Les marchés : Le nouveau patron de la Fed

Le CAC 40 termine la séance en hausse de 0,68% à 8 127 points. Sur la semaine, l'indice français stagne, après plusieurs sessions mouvementées ! Eurofins Scientific (+2,9%), Société Générale (+2,8%) et Sanofi (+2,7%) signent le podium de ce vendredi. De son côté, Wall Street évolue légèrement dans le rouge dans ses premières heures d'échanges : le S&P 500 et le Nasdaq perdent environ 0,7% (respectivement +0,4% et +0,1% sur la semaine).

L'actualité de ce vendredi, c'est la nomination par Donald Trump de Kevin Warsh à la tête de la Banque centrale américaine, un choix qui a modérément rassuré les marchés financiers. Ancien gouverneur de la Fed, Warsh est perçu comme un banquier central pragmatique : il reste attaché à la lutte contre l'inflation, mais s'est récemment montré favorable à une baisse des taux d'intérêt pour soutenir l'économie. Les bureaux d'analyse estiment qu'il pourrait appuyer des baisses progressives de taux, sans pour autant transformer en profondeur le fonctionnement de la Fed comme le souhaite Trump. En somme, c'est un choix plutôt modéré et qui laisse entrevoir moins de baisses de taux que prévu en 2026, d'où la forte baisse de l'or ces dernières heures, on y revient dans cette édition.
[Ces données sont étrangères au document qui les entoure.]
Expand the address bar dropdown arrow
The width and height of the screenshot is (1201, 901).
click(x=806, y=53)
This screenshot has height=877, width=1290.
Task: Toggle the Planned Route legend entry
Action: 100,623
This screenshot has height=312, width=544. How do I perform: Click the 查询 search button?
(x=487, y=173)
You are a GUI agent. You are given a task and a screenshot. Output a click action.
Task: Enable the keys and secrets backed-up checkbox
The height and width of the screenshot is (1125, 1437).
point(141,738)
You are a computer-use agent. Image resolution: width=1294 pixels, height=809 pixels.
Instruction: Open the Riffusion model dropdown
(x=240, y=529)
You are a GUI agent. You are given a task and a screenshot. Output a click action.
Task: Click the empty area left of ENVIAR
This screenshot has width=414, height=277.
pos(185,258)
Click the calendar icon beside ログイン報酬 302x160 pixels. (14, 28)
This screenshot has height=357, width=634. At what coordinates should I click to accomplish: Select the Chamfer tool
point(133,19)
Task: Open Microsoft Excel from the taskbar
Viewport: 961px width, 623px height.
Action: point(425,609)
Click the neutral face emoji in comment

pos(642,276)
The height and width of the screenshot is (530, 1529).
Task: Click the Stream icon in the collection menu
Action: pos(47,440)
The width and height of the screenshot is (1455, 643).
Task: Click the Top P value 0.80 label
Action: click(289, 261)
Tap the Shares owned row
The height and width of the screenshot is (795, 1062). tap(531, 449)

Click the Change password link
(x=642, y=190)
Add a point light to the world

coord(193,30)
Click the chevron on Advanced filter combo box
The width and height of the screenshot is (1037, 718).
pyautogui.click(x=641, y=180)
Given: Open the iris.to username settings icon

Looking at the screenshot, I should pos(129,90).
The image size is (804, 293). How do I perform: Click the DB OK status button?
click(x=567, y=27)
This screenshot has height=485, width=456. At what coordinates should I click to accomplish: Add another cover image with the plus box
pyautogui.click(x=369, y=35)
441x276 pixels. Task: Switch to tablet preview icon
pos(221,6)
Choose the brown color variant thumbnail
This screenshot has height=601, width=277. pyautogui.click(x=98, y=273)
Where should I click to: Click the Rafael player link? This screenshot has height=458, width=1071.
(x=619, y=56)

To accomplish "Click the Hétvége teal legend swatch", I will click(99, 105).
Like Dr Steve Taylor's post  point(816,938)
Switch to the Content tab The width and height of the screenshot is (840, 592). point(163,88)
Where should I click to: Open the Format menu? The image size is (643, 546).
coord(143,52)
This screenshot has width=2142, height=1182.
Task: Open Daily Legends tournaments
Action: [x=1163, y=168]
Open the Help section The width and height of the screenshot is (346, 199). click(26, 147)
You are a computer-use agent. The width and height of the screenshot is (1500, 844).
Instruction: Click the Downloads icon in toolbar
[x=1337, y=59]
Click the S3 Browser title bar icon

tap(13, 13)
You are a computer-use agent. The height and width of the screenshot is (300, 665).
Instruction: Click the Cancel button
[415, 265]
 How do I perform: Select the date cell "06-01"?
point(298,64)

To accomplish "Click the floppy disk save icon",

Dans le même temps, Apple a publié des résultats meilleurs que prévu par le marché, portés par des ventes record d'iPhone et un redémarrage en Chine, tout en avertissant que la hausse des coûts des composants pourrait peser sur ses marges. En France, le groupe Alten progresse fortement en Bourse après avoir présenté des résultats et des perspectives solides.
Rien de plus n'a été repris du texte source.